Directions ▸
Copy out all the lines of the data that hold the word "This".

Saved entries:

________________

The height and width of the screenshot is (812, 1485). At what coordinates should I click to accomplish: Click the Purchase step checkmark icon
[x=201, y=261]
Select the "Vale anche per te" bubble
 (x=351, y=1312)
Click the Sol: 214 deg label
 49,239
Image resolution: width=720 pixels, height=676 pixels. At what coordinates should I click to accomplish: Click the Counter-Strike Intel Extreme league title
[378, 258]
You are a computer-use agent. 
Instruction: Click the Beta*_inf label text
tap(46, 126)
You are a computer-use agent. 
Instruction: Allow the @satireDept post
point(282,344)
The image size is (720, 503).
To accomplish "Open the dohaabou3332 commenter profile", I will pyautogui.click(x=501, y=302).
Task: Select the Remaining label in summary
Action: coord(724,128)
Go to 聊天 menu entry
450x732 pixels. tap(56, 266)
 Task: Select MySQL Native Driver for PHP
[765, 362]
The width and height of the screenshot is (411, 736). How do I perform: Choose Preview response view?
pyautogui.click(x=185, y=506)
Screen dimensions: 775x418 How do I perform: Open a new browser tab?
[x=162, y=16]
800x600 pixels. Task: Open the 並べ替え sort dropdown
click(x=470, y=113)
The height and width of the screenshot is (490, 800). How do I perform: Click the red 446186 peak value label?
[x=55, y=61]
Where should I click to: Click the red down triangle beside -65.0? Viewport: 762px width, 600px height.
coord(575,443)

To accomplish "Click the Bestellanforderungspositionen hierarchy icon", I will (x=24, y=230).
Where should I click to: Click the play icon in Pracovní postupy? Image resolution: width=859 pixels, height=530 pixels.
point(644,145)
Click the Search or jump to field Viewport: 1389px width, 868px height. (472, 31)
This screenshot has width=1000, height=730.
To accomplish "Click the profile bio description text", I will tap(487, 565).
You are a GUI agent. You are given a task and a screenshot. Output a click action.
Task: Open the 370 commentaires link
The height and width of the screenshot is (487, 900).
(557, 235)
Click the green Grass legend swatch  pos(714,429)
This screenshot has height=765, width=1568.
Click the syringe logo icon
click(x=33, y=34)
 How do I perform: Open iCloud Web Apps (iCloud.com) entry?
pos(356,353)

________________

Written solution ▸
This screenshot has width=1000, height=730.
This screenshot has height=765, width=1568.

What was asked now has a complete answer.